I got into my acting-out troubles because of one thing: Me.


There may have been something over there, or a biochemical interaction over here, that may have made a difference at some point, but I fought the fight long enough that I had many chances to overcome; I just didn't fight the good fight. I did not know how.


Was there a moment, a single decision, that turned me from a normal red-blooded, hormone-fueled, American male into a sex addict? I've already spent too much time on this question, and I still want to know. I would love to find data that lets me blame someone else or even the devil himself for what I became, and for what I did. But our lives are too complicated to be able to answer this with certainty. In the meantime, through therapy and meetings, I've learned far more than I knew I needed to know.
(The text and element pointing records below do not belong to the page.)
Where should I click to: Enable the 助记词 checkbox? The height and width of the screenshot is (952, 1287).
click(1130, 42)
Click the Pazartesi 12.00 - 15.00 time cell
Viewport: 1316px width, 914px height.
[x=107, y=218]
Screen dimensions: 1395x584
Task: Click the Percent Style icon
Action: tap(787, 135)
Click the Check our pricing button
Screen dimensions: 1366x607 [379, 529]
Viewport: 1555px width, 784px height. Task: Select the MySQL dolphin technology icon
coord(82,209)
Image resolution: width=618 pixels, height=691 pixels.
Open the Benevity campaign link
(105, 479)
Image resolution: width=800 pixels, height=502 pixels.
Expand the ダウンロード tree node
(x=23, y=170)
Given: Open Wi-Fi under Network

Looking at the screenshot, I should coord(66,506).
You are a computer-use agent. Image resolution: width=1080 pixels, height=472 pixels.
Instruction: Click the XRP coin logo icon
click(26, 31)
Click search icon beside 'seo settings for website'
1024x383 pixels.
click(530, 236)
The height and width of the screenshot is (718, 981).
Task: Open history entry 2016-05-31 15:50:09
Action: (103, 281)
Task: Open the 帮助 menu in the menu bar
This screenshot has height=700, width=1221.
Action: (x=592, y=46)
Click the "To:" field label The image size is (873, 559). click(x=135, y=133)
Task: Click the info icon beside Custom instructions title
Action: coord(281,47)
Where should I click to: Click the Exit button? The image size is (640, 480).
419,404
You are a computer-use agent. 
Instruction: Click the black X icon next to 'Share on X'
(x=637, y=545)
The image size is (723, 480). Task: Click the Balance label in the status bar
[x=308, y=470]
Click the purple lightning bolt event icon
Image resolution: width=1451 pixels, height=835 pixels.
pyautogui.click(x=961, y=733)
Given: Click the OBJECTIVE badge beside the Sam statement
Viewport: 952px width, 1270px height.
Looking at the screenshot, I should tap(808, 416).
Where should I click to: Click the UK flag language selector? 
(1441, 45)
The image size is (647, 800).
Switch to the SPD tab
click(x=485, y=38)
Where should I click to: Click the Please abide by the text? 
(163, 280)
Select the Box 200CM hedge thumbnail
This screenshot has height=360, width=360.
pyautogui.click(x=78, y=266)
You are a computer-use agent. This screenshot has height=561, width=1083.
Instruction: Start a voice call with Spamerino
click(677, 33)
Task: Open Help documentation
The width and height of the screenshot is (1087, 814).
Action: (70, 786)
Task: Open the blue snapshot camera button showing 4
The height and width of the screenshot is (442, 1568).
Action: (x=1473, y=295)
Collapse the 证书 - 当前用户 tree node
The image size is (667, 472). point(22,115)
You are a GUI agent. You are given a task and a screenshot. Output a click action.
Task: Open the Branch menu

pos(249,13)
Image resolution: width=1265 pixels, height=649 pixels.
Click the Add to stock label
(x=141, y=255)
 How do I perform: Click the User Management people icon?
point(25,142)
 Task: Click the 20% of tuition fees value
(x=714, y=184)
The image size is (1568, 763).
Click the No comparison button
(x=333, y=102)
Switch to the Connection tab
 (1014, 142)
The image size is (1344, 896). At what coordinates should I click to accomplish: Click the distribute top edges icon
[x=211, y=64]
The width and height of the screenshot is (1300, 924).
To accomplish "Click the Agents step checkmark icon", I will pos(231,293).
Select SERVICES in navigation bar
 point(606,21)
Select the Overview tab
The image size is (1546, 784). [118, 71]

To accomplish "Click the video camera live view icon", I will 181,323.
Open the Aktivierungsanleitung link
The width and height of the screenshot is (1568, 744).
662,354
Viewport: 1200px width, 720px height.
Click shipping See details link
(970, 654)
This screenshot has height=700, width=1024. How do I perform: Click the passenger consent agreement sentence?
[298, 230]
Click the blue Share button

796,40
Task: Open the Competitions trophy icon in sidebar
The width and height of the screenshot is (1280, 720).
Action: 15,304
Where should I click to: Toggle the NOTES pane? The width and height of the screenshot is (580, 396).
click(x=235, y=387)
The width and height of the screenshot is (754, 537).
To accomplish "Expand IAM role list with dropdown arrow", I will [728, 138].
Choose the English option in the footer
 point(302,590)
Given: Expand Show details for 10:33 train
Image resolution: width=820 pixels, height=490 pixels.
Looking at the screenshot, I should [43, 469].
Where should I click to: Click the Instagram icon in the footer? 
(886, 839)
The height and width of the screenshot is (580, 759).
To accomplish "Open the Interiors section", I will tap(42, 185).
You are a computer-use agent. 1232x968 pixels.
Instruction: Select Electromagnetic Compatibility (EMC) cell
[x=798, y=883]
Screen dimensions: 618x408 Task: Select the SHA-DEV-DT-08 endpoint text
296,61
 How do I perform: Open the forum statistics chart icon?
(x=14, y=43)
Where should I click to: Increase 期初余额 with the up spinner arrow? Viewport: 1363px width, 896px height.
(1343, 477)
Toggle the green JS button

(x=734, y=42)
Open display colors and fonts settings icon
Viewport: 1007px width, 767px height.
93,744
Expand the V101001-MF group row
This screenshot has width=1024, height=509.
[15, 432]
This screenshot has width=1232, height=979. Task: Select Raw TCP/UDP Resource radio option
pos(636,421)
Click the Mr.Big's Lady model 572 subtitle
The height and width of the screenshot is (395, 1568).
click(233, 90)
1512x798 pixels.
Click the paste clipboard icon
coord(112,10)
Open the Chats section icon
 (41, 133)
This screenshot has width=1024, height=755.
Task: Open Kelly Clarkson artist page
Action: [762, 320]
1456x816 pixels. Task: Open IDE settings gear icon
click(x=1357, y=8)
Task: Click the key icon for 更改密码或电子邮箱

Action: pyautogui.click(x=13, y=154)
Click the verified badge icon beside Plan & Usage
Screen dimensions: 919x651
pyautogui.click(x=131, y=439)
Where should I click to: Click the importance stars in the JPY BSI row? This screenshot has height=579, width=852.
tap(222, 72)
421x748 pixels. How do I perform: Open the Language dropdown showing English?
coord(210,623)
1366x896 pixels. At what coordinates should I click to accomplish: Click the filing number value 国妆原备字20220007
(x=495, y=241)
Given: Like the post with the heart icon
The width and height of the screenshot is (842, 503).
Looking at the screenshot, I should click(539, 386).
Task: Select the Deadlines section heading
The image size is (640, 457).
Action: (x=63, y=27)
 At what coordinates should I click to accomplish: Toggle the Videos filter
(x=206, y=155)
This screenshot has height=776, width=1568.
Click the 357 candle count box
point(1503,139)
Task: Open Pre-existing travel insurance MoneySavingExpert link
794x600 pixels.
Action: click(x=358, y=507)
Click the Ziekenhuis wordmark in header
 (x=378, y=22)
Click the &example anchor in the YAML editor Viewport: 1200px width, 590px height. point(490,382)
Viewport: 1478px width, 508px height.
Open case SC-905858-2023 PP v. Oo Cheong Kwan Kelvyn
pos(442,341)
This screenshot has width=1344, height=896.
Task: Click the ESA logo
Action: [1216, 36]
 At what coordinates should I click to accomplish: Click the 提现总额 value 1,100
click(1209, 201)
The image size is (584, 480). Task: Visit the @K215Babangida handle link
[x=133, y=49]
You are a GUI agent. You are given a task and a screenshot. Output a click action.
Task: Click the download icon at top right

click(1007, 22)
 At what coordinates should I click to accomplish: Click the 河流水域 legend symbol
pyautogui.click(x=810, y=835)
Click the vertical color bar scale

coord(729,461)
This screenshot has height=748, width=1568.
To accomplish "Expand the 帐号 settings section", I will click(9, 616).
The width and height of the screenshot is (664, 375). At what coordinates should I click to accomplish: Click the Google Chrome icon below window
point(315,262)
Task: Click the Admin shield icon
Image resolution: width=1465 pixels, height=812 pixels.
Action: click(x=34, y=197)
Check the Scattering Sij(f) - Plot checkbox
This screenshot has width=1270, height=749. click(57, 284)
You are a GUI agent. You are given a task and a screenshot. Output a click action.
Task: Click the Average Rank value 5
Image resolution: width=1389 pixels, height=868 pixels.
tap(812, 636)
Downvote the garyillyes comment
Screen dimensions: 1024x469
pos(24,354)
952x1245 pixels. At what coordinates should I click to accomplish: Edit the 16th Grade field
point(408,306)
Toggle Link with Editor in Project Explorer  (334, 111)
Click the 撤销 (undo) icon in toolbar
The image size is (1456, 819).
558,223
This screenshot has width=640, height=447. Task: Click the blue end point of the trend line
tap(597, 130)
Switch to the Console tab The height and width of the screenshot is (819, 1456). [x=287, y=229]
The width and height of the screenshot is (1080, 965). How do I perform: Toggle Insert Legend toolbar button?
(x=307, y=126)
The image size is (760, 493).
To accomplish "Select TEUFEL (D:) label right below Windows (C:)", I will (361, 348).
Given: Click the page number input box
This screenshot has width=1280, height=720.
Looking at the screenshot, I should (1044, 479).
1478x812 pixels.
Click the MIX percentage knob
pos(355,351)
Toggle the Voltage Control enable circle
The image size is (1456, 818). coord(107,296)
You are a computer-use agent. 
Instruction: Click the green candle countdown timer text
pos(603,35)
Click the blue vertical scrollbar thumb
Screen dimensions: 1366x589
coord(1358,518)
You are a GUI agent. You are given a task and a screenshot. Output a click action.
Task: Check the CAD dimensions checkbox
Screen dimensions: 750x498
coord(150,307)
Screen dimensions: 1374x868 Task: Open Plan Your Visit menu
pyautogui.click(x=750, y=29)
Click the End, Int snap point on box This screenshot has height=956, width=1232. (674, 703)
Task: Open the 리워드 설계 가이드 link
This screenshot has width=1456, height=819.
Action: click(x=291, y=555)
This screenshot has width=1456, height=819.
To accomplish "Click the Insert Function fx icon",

I also am experiencing the paradox that informs me that the more I learn, the less I know.


I hate surrender!


We are taught by all things holy to not be on the side that gives up or gives in. We make fun of the warriors who choose to live instead of to die in battle. We pity the boxer who stays down on one knee so he can go home to his family, instead of defiantly getting back up for another brain pounding punch. Then we come into a meeting and are told how important it is to admit we are defeated, that we are powerless against our addict. What a shock that we resist so much of the Steps! And we do that even in the face of knowing that hundreds of thousands of people, perhaps millions, profess that these tried-and-true methods have saved their lives.


Parts of my program seem silly — elements I don't like, steps I don't understand. But after more than two years attending meetings, and more than a year of working my own program, there are far fewer holes in my understandings than there were before.


I still hate surrender. I hate my addict even more.